##### Fragmento del texto

La arrasadora miseria económica y la aguda crisis de valores espirituales, morales, culturales… en los que la revolución fidelista sumió a los cubanos, no tendría por qué no dejar su huella nefasta entre los legatarios de la mística yoruba, los cuales por demás se alinean entre los mayores afectados por esa tragedia.

Dejo, entonces, por delante la aceptación de que mucho hay de verdad en los cuestionamientos referidos. No es sino vergonzoso que entre las nuevas hornadas de santeros cubanos —negros y blancos por igual—, constituyan multitud aquellos que, aún más que amparo espiritual, parecen esperar de los orishas protección material que les permita robar, malversar, bisnear libremente, sin tener que pagar por sus delitos.

No son los únicos. Ni los peores. Sin irnos muy lejos, bien se conoce que Hugo Chávez y Fidel Castro (entre un interminable etcétera) acudieron igualmente al benemérito panteón yoruba en busca de impunidad para la ejecución de sus fechorías digamos políticas.

Todavía está por estudiar el vestigio racista que ondula detrás de esta tendencia, la cual arrastra a más de uno a concluir, ligera y erróneamente, que la santería no es una religión honorable, ya que estimula el irrespeto a la ley y a las normas de buena convivencia "ofreciendo protección" a sus transgresores.   

Pero es que nada tiene que ver este nuevo fenómeno con los principios éticos de los fundadores de la santería, ni con la conducta de sus más sobresalientes sacerdotes a través de la historia, y mucho menos, claro, con los designios de sus orishas.

Las deidades afrocubanas, como todos los dioses de todas las religiones, son representaciones de Dios, que es uno solo, según se afirma, y que en general actúa y se corporiza según imagen y semejanza de cada uno de sus adoradores. Entonces, ¿por qué razón habría que achacar a los dioses las formas (con frecuencia torcidas) en que cada uno de los adoradores interpreta su  cometido?

##########

_Consigna 1:_ Enumera las acciones que, según el texto sobre la santería, muchos santeros nuevos esperan cometer libremente gracias a la protección de los orishas.
_Consigna 2:_ Cita el texto sobre la santería desde las palabras "Pero es que" hasta las palabras "de sus orishas.", ambas incluidas.

##### Datos proporcionados

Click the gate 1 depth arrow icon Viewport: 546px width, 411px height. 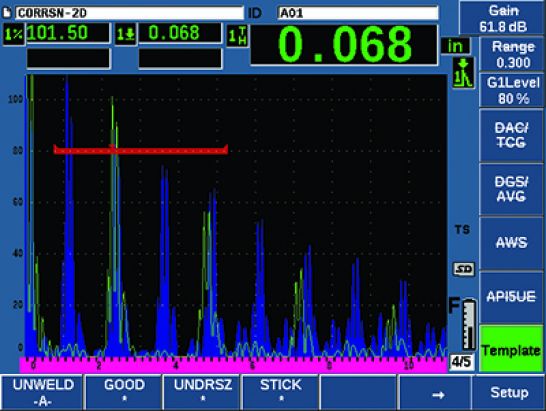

##########

_Espacio de respuesta 1:_ robar, malversar, bisnear

_Espacio de respuesta 2:_
Pero es que nada tiene que ver este nuevo fenómeno con los principios éticos de los fundadores de la santería, ni con la conducta de sus más sobresalientes sacerdotes a través de la historia, y mucho menos, claro, con los designios de sus orishas.